Data presented at the 2023 American Society of Hematology (ASH) annual meeting demonstrated that adding the anti-CD38 antibody daratumumab (Darzalex) to bortezomib (Velcade), lenalidomide (Revlimid), and dexamethasone (VRd) significantly improved progression-free survival (PFS) versus VRd alone in newly diagnosed, transplant-eligible multiple myeloma.
In this exclusive MedPage Today video, Pieter Sonneveld, MD, PhD, professor of hematology at the Erasmus University of Rotterdam and Erasmus Medical Center in the Netherlands, explains the latest findings of the PERSEUS study.

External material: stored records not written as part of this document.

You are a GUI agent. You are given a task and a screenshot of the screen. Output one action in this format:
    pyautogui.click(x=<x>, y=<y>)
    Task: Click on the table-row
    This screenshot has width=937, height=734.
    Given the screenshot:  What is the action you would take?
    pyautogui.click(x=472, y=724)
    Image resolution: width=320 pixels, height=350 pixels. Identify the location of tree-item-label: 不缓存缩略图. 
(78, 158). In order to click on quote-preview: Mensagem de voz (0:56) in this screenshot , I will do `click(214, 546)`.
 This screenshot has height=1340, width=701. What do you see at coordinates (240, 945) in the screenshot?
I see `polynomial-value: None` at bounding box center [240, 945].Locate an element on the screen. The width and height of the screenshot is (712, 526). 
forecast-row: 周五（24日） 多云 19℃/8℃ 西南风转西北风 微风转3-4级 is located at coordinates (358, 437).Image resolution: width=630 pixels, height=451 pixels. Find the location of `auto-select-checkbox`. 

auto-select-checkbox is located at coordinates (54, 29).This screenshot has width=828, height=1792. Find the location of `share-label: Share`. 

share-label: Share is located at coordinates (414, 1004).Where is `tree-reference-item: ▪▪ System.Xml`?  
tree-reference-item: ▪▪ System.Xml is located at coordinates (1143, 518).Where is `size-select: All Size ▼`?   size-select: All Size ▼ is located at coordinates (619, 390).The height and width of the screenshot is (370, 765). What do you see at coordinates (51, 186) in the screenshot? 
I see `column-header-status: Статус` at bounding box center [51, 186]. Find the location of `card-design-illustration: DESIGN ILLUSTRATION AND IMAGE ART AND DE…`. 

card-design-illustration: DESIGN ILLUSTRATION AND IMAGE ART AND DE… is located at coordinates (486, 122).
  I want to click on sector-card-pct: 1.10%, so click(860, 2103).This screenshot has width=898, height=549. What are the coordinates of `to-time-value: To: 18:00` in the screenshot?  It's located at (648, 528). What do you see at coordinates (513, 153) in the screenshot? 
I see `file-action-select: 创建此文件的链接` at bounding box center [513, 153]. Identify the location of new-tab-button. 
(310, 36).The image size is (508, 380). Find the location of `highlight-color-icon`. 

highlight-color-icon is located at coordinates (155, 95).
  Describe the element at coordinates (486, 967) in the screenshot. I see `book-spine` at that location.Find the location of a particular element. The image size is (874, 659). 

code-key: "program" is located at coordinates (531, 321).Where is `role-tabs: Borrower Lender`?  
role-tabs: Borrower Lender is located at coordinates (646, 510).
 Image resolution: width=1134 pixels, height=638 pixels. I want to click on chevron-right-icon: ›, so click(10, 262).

Following is a transcript of his remarks:
In this trial, we investigated standard therapy with the same therapy to which daratumumab was added. And the endpoint, the question in fact, was progression-free survival, but also minimal residual disease [MRD] and complete response [CR].
We did the trial of 700 patients in approximately 10 months, and now the follow-up is 4 years. And what we observed is that progression-free survival at 4 years is 84% with daratumumab and 67% without. So this is a considerable difference and we think that’s important. And also the hazard ratio for progression-free survival is 0.42, which means that 58% reduction of progression in that during and after the study.
This is important also, I have to add, that the schedule was made more easy for the patient by subcutaneous administration, daratumumab compared with IV in the past. Also, we made the schedule 4 weeks rather than 3 weeks. So the patients tolerated this treatment quite good.
And then during the maintenance, which was daratumumab plus lenalidomide, we stopped daratumumab after 2 years if the patients were in CR and had at least one year of MRD negativity. And this was accomplished in two-thirds of the patients and ongoing. So this will be followed.
So currently VRd is approved in Europe and many centers are using VRd or [daratumumab]-VTd with thalidomide rather than lenalidomide.
I think that the results of this trial warrant approval by EMA [European Medicines Agency], and if so, we expect that it’ll be the standard treatment for this group of patients in Europe, Australia, and I think across the world very soon, because people have really been waiting for the results of this trial.